INPUT ROWS:
begin
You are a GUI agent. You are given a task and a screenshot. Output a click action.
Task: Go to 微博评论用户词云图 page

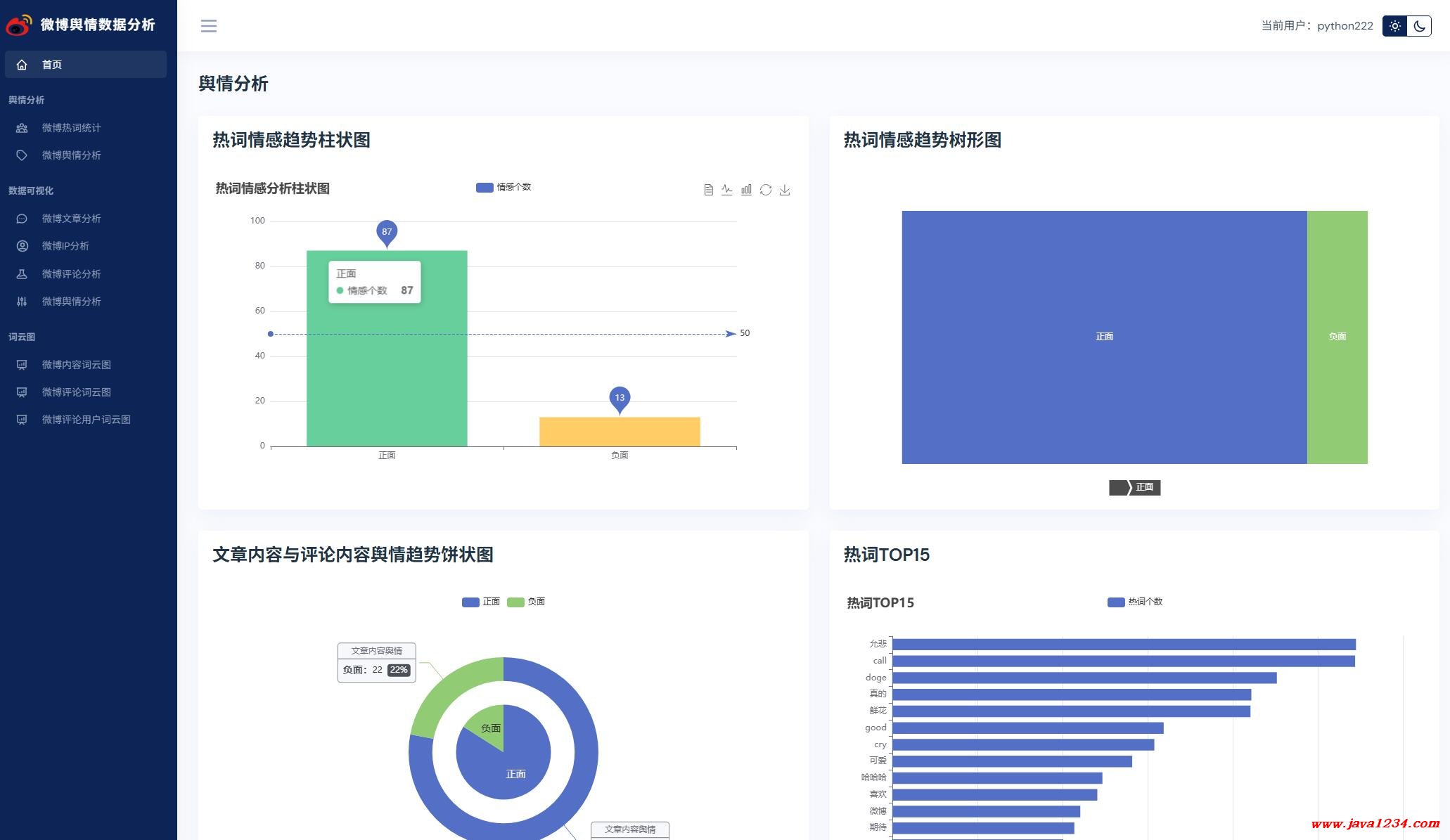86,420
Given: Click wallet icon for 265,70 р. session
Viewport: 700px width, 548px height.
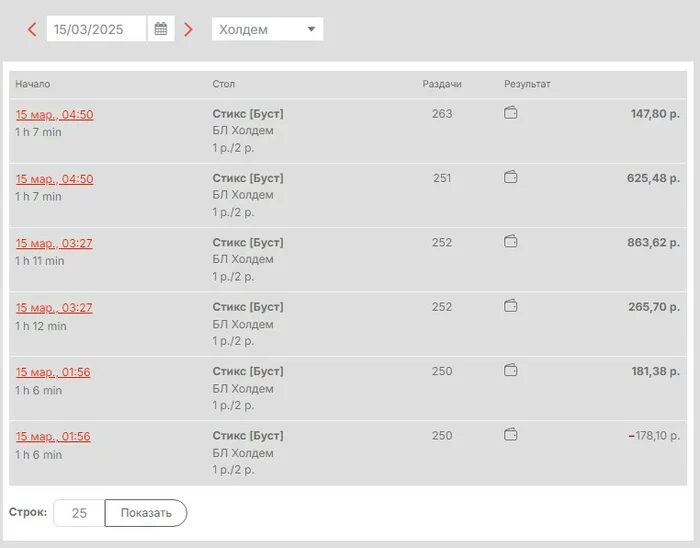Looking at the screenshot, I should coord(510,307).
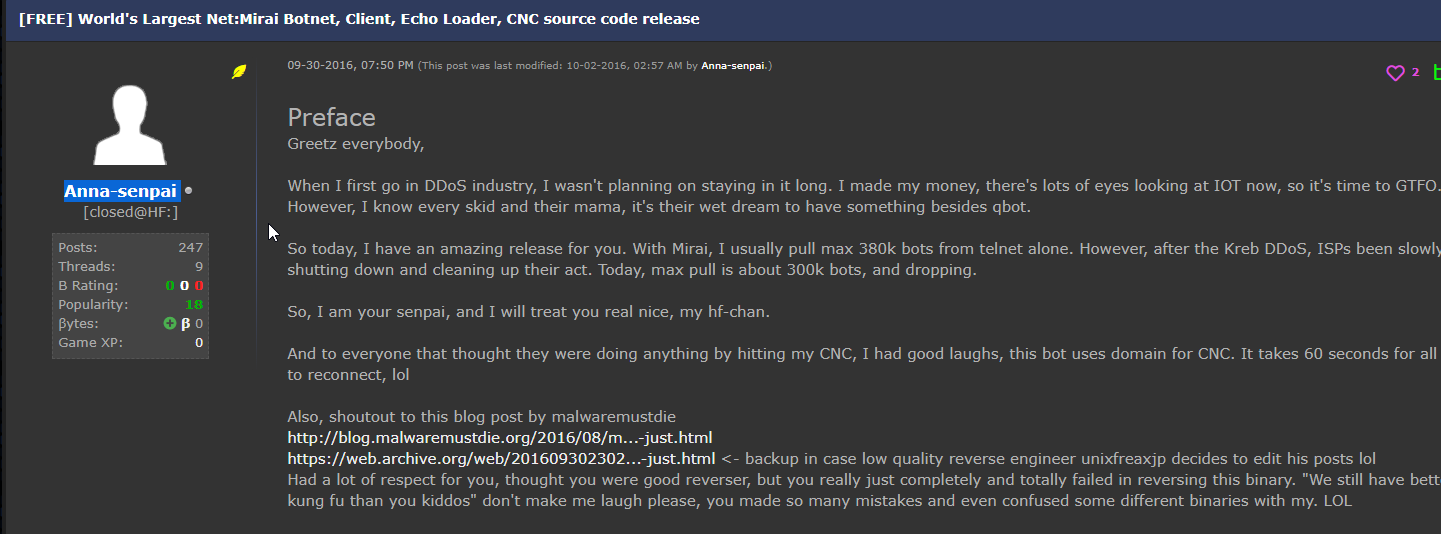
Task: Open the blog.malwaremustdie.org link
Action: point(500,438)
end
Express every line of the entries from the one containing "Given: Click wallet" through the end of the entries, inclusive, as a JSON list of strings with one string per line and no blank lines. Leave the pictures out of the list.

[
  "Given: Click wallet icon for 265,70 р. session",
  "Viewport: 700px width, 548px height.",
  "Looking at the screenshot, I should coord(510,307).",
  "Task: Open the blog.malwaremustdie.org link",
  "Action: point(500,438)"
]